Zola became the first novelist who created a series of books about the members of one family. His example was followed by many in t.ch. J. Duhamel (Chronicle Pasquier), D. Galsworthy (The Forsyte Saga) and D. Masters (book on Savage). One of the reasons that prompted
Zola to elect a loop structure, was the desire to show the effect of the laws of heredity. Rugon-Makkar are the offspring of feeble-minded woman who dies in the last volume of the series, reaching a hundred years old and completely bereft of reason. From her children - one legal and two illegal - take the top three branches of the genus. First is represented prosperous Rugonami, . Members of this family appear in these novels, . as His Excellency Eugц?ne Rugon (Son Excellence Eugne Rougon, . 1876) - a study of political machinations in the reign of Napoleon III; Mining (La Cure, . 1871) and Money (L'Argent, . 1891), . which deals with land ownership and speculation in securities,
. The second branch of the family - the family Murr. Octave Murr, . ambitious philanderer in scale (Pot-Bouille, . 1882), . creates one of the first Parisian department stores in the pages of Ladies happiness (Au Bonheur des dames, . 1883), . while other family members are more than modest life, . like the village priest Serge Murr in a mysterious and poetic novel Misdemeanor Abbot Murr (La Faute de l'Abb Mouret, . 1875),
. Representatives of the third branch, Makkar, differ wildly uneven, as their ancestor, Antoine Makkar was an alcoholic. Members of this family play a prominent role in the most powerful novels of
Zola - such, . a belly of Paris (Le Ventre de Paris, . 1873), . which recreate the atmosphere of the central market of the capital; Trap, . which depicted the harsh tones of the life of the Parisian workers in the 1860's, Nana (Nana, . 1880), . whose heroine, . representative of the third generation Makkar, . becomes a prostitute and her sexual magnetism causes confusion among the upper crust; Germinal (Germinal, . 1885), .
Zola's greatest works, . dedicated to the miners' strike in the mines of northern France; Creativity (L'Oeuvre, . 1886), . which include the characteristics of many famous artists and writers era; Earth (La Terre, . 1887), . story about peasant life, a man-beast (La Bte humaine, . 1890), . which describes the life of railway workers, . and, . Finally, . Devastation (La Dbcle, . 1892), . image of the Franco-Prussian War and the first major military novel in French literature,
.
By the end of the cycle (1903)
Zola enjoyed worldwide fame and, supposedly, was the largest since the French writer Victor Hugo. The more sensational was his intervention in the Dreyfus affair (1897-1898).

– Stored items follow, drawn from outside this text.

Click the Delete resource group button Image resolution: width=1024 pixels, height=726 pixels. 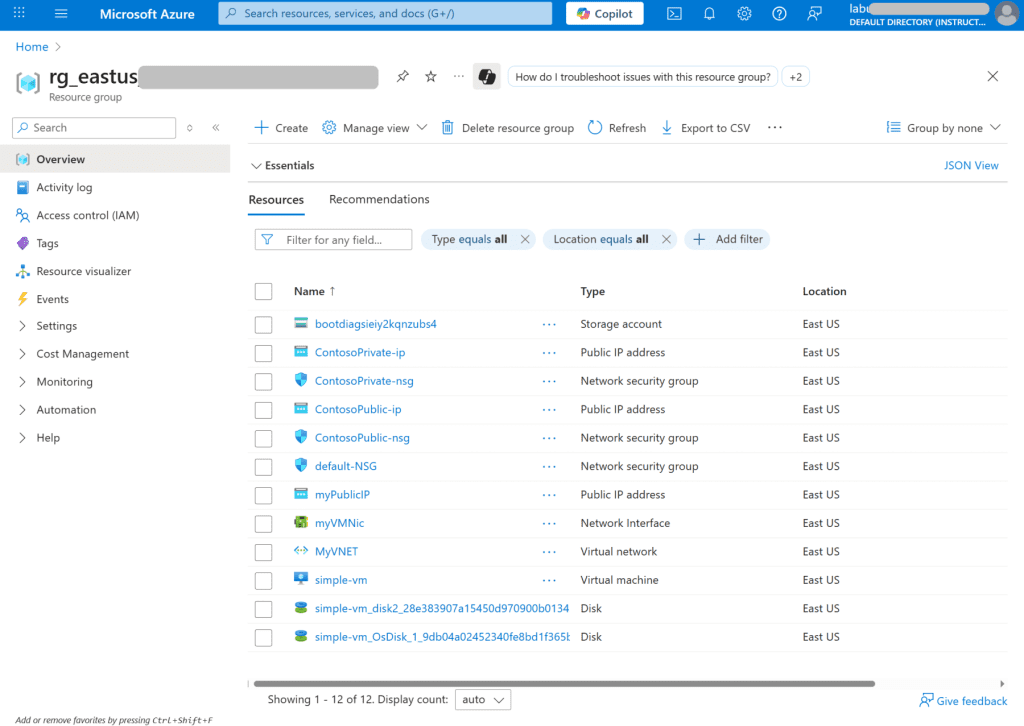[x=507, y=128]
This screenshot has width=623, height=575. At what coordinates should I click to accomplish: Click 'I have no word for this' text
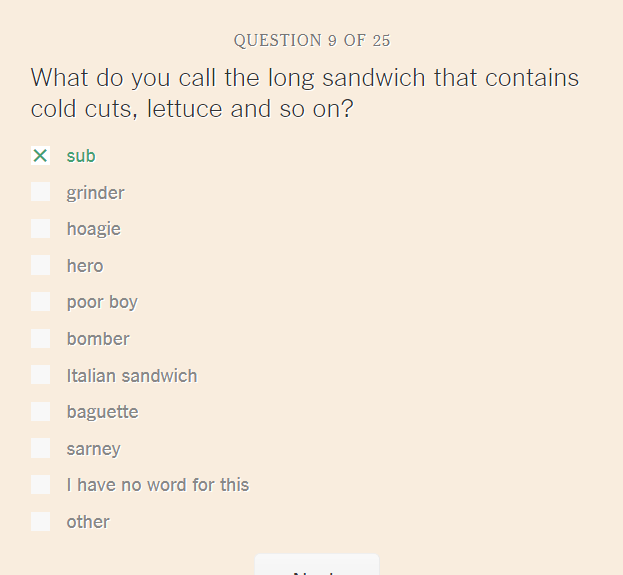(158, 485)
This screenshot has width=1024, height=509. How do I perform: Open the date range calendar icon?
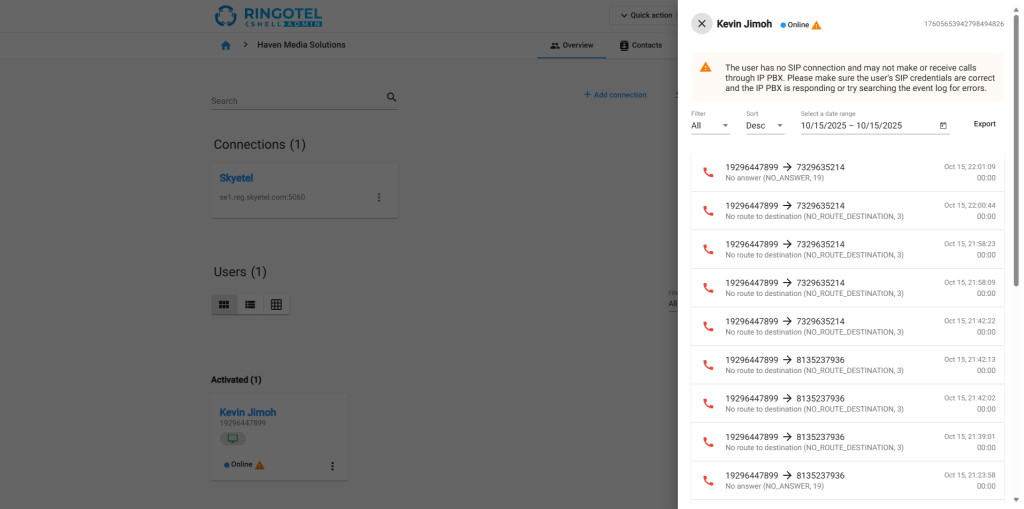click(x=943, y=126)
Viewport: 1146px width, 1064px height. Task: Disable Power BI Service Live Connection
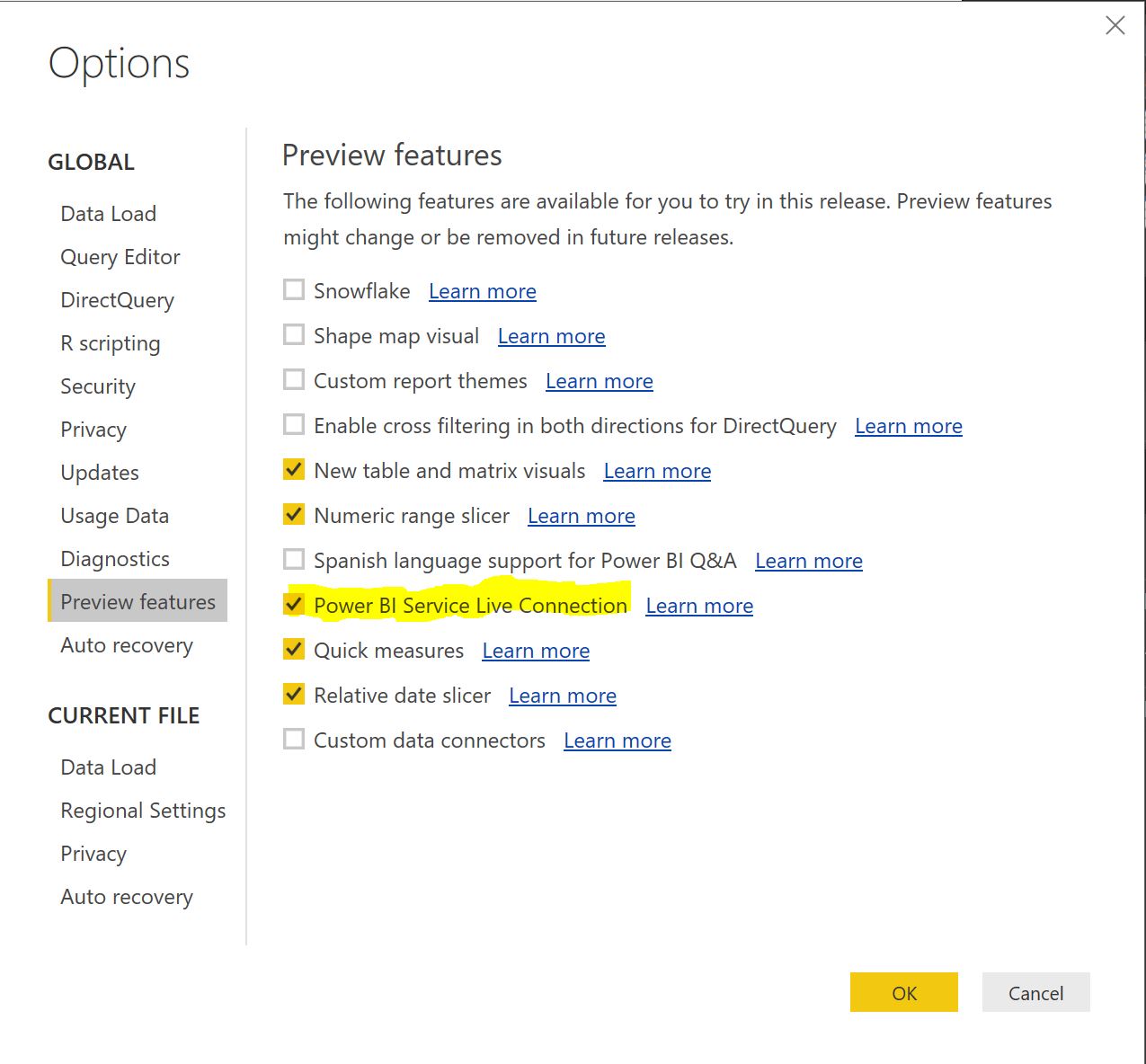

Zola came to the conclusion that Alfred Dreyfus, an officer of the French General Staff, who is Jewish, in 1894 he had been unjustly convicted of selling military secrets to Germany. Exposing the top army, bearing the main responsibility for an obvious miscarriage of justice, has taken the form of an open letter to the President of the Republic with the title I accuse (J'accuse, 1898). Sentenced for defamation to a year in prison,
Zola fled to England and was able to return to his homeland in 1899, when the situation changed in favor of Dreyfus.
September 28th, 1902
Zola died suddenly in his Paris apartment. The cause of death was carbon monoxide poisoning - 'accident', most likely, customized by his political enemies.